September 1, 2007

Worship & Humility


We are home after two weeks in the Rockies (not including a day where we stopped in to water the plants and reload our suitcases). Now I understand why people claim they can worship God in the wilderness better than they can in a church. It has nothing to do with either the church or the wilderness. It is having a state of mind free from the burdens and pressures of life.

God seems closer than usual out there, not because He is closer, but because I am. My to-do list was at home. I had no distractions of telephone, email, doorbell and unexpected responsibilities. My mind was free from all that and better able to think about and worship God.

Yet I know worship is more than sole concentration. It is also an act of worship to confess my sin (acknowledging that His conviction is true), to ask Him for help (acknowledging that He alone knows the best solutions), and simply to praise Him despite the myriad of problems floating around in my head. Worship under duress may be an even truer and more loyal homage for it is not allowing my problems to loom larger than God.

Still, part of me remains in the mountains. I wasn’t ready to come home, to deal with a mountain of email and laundry nor the small hills of telephone requests and regular mail. I’m amazed that dust still builds up in a vacant, closed house and don’t want to do that either.

I cannot easily connect these thoughts or anything going on in my life to the story I read in Matthew 15 this morning. It is about a Gentile woman who approached Jesus and asked Him to have mercy on her because her daughter was severely demon-possessed. He seemed to ignore her, then finally said, “I was not sent except to the lost sheep of the house of Israel. . . . It is not good to take the children’s bread and throw it to the little dogs.”

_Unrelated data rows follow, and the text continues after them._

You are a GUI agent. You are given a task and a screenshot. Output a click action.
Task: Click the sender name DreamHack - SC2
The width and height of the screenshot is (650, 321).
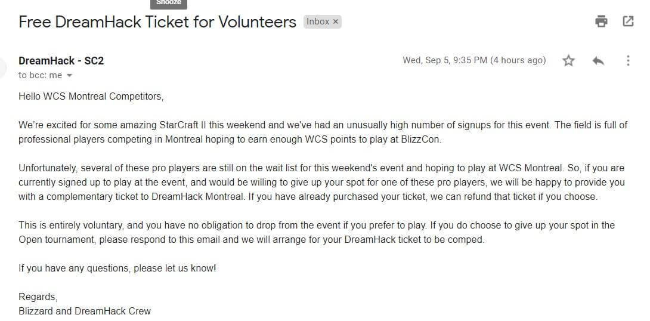click(x=61, y=60)
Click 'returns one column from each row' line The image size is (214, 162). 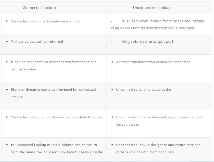145,152
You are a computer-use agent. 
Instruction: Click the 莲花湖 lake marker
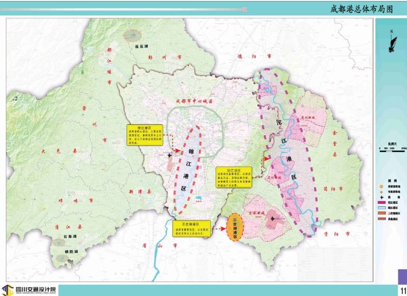132,36
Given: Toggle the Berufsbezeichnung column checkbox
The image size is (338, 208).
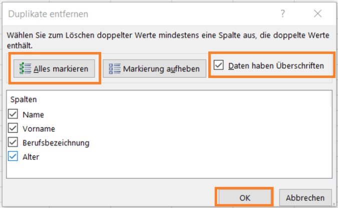Looking at the screenshot, I should click(13, 143).

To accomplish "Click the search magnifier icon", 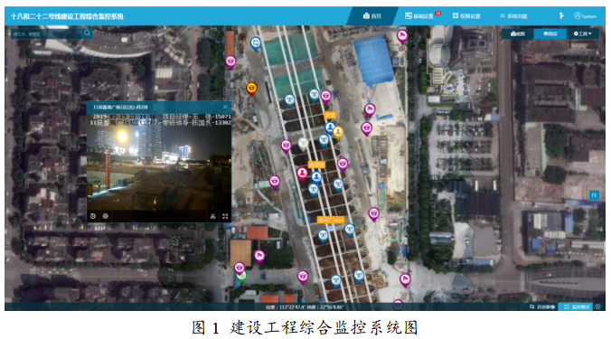I will pos(87,33).
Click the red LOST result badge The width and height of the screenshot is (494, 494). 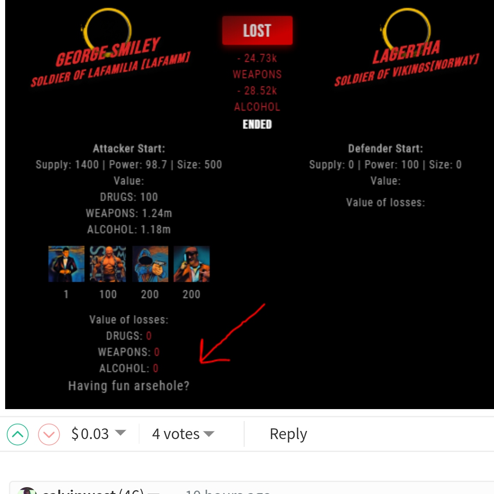coord(257,30)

The original language softens the term ‘little dogs’ to something like ‘family pet’ yet these words must have stung. However, that was not the Lord’s intention. He wanted to draw from her what He must have known was in her heart.

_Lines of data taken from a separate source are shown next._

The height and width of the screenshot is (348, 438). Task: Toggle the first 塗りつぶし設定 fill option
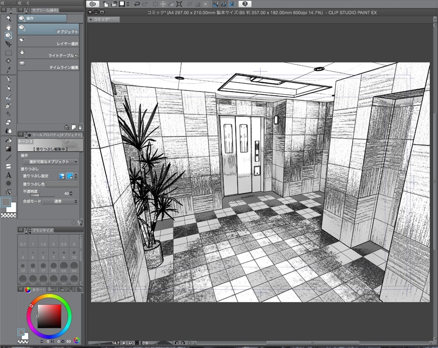[62, 176]
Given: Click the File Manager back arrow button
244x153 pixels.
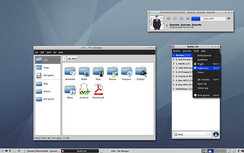Looking at the screenshot, I should (64, 58).
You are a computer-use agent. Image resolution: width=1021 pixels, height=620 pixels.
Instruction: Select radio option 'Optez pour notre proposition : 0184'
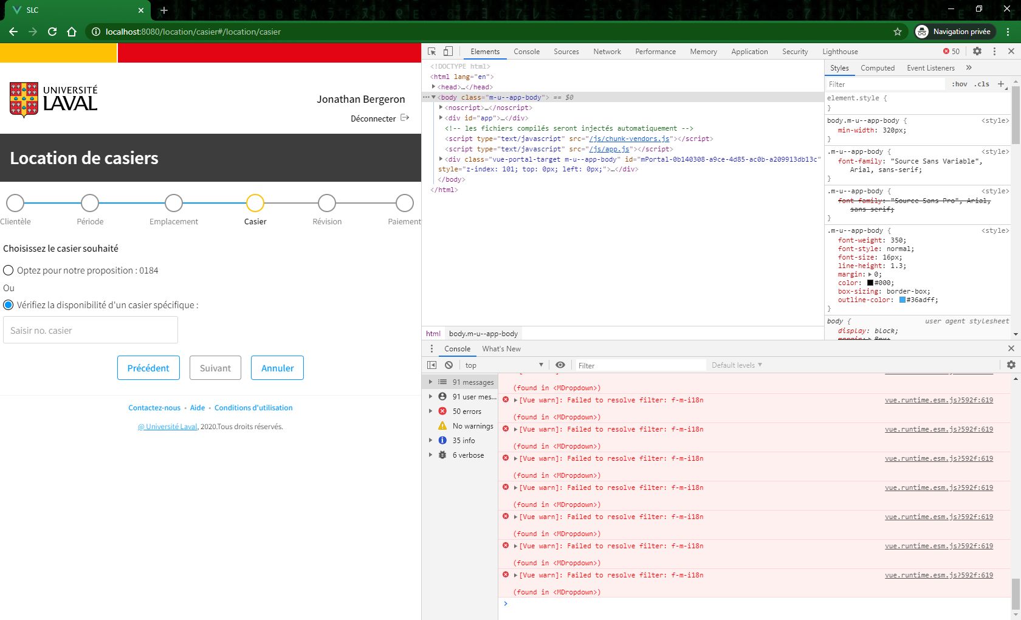[x=9, y=270]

She responded, “Yes, Lord, yet even the little dogs eat the crumbs which fall from their masters’ table.”

At that, Jesus said, “O woman, great is your faith! Let it be to you as you desire.” And her daughter was healed from that very hour.

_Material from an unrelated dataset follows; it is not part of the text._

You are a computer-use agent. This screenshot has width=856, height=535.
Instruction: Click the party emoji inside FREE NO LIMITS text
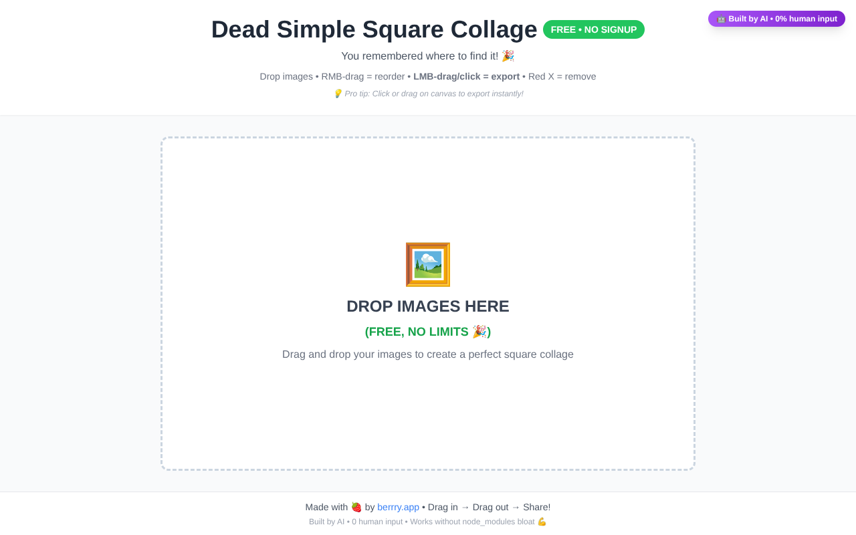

What made her faith great? I’m thinking it was partly that she came to Him, a Jewish man who, had He been a normal Jewish man, would not have talked to her at all; she was both a Gentile and a woman. That took faith. She also believed He could do something concerning her daughter’s bondage. That took faith also.

But His commendation for her faith came not about these two things, but after her expression of humility and her act of worship. She basically said that she was nothing, yet knew that the heart of the Master was merciful toward those who are nothing.

Perhaps this is the connection. Being in the immense mountains (or near the ocean or other expressions of the Creator) make me feel like nothing. I look up at the heights and feel small, insignificant, even helpless. Those feelings are complimentary to the attitude of worship.

However, feeling small is not quite enough. Worship is also knowing that God is merciful to me, a sinner. He saved me by grace, certainly not merit on my part. He keeps me in His care by grace, again, not because I deserve it. He expresses His care over and over, in simple things like good health and a safe journey home.

These truths should be part of a worship service and they can be part of a vacation anywhere in God’s world. Nevertheless, worship begins by knowing who I am—in contrast to the immense revelation of God and realizing the truth about who He is.